Y, dando media vuelta a la izquierda, inició el camino,
pero el viejo lo detuvo.
–Por aquí, señor.
–No. Por aquí. La taberna está por allá, por este rumbo.
–Quiere usted decir por acá.
–No, por aquí.
–Quiere usted decir por acá. “El Hombre Verde”, saliendo
del pueblo.
–No, por aquí –apuntó a la izquierda.
El viejo se le quedó mirando.
–No conozco ninguna taberna por ahí.
–¿No? Parece que no conocen su propio país. A veces
sucede que el fuereño encuentra lo que pierde el lugareño.
El viejo dudaba. Se frotaba la barba.
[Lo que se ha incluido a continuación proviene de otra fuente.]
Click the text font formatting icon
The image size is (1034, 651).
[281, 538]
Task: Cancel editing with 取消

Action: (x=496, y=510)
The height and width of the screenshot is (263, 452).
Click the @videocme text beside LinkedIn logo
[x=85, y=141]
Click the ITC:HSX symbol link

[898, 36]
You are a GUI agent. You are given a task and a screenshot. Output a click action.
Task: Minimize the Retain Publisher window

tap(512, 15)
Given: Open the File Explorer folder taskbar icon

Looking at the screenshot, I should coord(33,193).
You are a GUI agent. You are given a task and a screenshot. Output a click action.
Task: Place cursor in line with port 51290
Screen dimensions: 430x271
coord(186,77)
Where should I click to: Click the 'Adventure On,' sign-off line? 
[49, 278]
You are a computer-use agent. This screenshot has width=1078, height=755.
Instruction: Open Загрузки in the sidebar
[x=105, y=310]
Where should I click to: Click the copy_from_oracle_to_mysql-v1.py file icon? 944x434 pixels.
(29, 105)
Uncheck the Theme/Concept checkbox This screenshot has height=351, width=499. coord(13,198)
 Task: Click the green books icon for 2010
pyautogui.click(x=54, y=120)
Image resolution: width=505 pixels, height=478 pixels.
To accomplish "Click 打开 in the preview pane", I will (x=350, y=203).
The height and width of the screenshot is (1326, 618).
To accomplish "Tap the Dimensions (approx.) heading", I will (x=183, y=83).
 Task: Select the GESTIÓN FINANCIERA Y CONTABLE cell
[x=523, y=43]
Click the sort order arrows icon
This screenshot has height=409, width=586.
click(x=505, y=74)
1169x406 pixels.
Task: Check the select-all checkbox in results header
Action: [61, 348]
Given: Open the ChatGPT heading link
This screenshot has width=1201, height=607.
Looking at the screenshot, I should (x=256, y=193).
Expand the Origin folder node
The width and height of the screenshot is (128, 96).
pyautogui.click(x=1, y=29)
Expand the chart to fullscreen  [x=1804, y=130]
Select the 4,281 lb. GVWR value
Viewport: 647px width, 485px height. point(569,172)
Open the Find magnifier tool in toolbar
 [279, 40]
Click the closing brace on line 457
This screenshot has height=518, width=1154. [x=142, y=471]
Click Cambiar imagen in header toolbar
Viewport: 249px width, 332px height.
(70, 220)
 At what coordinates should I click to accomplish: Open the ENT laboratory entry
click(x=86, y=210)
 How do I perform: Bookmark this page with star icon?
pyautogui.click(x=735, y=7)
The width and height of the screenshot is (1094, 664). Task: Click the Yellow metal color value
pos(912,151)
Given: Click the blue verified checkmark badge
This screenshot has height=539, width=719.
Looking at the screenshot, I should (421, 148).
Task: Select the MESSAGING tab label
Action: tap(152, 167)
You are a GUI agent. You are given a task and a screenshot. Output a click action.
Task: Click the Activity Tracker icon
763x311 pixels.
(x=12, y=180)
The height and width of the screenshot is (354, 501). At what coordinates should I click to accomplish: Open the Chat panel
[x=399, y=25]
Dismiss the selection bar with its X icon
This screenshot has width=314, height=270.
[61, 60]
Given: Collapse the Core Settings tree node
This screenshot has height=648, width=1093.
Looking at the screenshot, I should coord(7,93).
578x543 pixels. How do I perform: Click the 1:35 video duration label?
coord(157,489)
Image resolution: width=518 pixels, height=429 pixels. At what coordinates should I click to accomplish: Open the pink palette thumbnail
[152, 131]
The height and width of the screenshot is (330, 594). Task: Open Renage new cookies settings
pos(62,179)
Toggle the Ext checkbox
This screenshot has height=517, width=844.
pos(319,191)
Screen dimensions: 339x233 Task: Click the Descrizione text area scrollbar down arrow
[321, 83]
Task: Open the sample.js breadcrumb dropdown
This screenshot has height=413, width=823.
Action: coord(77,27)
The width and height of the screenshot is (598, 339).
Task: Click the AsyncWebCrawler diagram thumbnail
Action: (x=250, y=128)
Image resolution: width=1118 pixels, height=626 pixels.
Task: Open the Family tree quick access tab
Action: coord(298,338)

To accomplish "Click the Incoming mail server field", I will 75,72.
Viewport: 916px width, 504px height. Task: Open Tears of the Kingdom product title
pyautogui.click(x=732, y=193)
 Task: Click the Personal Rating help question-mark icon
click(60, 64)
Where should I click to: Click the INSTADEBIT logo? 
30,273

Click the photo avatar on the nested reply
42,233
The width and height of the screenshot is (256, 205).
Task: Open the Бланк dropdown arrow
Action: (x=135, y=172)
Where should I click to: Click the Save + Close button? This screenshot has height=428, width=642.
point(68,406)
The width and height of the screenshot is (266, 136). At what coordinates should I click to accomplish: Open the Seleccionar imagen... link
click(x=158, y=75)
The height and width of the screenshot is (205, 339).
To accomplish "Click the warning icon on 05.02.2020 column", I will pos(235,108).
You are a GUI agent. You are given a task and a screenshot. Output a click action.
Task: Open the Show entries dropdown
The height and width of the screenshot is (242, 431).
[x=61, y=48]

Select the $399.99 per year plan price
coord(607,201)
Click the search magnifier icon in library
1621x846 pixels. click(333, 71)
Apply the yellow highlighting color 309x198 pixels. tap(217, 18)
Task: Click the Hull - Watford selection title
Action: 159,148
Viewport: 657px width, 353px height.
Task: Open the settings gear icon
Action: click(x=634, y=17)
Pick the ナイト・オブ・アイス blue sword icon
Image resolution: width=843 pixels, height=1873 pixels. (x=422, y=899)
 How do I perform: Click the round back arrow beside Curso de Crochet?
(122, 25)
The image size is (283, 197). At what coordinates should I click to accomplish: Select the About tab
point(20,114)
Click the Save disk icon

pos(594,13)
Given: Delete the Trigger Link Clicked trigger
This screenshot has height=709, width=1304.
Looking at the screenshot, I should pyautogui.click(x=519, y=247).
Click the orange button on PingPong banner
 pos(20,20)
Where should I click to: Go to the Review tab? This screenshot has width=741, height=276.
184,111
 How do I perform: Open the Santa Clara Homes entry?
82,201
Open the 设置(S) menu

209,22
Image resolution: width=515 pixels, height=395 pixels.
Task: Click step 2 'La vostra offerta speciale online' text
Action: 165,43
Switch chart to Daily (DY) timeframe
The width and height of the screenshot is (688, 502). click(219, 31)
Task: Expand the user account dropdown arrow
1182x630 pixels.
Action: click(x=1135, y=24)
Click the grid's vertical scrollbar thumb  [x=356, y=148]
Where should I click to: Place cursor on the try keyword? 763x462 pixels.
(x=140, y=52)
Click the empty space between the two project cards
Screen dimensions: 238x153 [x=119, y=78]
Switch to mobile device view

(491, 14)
Por un momento
pareció que iba a decir algo, pero se quedó callado. Estaba tratando con un londinense.
Gente rara, estos londinenses. Decían las cosas al revés de lo que querían decir,
y lo llamaban “ingenio”. Jugaban juegos tontos llamados “tomarse el pelo”. A veces
no estaban bien de la cabeza. Este parecía uno de ellos.
–No conozco ninguna…
–Ah, pero yo sí. Precisamente en este momento voy a
buscar allí a mi amigo. Puede usted venir conmigo, si quiere, para que se convenza.
Y probaremos la cerveza. Es buena.
–Iré, pero…
Fueron. Caminaron por la vereda tortuosa. El jardinero
seguía con la mirada perpleja, pero no decía nada. Así llegaron al roble entre cuyas
ramas habían divisado el letrero de “La Pluma Blanca”.
–En la siguiente vuelta –observó el hombre.
Y llegaron a la siguiente vuelta. El hombre miró a su
alrededor. Nada.
–¡Qué raro! Debe ser a la otra vuelta.
Y siguieron a la otra vuelta, hasta encontrar el fin
de la vereda, que entroncaba en una carretera. El hombre alto era ahora el perplejo.
–¡No pudimos haberla pasado!
–No señor, no la pasamos.
–Pero si la recuerdo, de este lado del roble –dio algunos
pasos por la vereda–. Sí, de este lado del roble. Precisamente opuesta a este claro
en el bosque. Podría jurar que… y estoy seguro de que en ningún momento nos desviamos
de la vereda. ¡Qué diablos pasa!
–Nunca ha habido taberna por este rumbo. Ni hay hasta
que se llega al “León de Oro”, a cuatro millas de aquí.
–¡Pero, hombre! ¡Si bebimos cerveza en esta taberna!
Era un lugar raro y melancólico.
–Pues en toda mi vida no ha habido taberna. Ni en la
vida de mi padre. Pero sí recuerdo que mi abuelo me contaba una cosa. Él me dijo
que por aquí hubo, en tiempos de su abuelo, una taberna.
–¡¿Qué?!
–Sí, que aquí hubo una taberna. Y recuerdo que contaba
que se había quemado. Era algo que tenía que ver con la historia, con no sé qué.
Hace como doscientos años. No sé exactamente qué, pero creo que fue cosa de una
guerra. Y muchos escoceses vinieron por aquí, y uno de ellos traicionó a los otros.
Y la gente incendió la taberna, y todos se quemaron vivos. Todos menos el que los
traicionó. Y los que se quemaron, lo maldijeron cuando se estaban muriendo.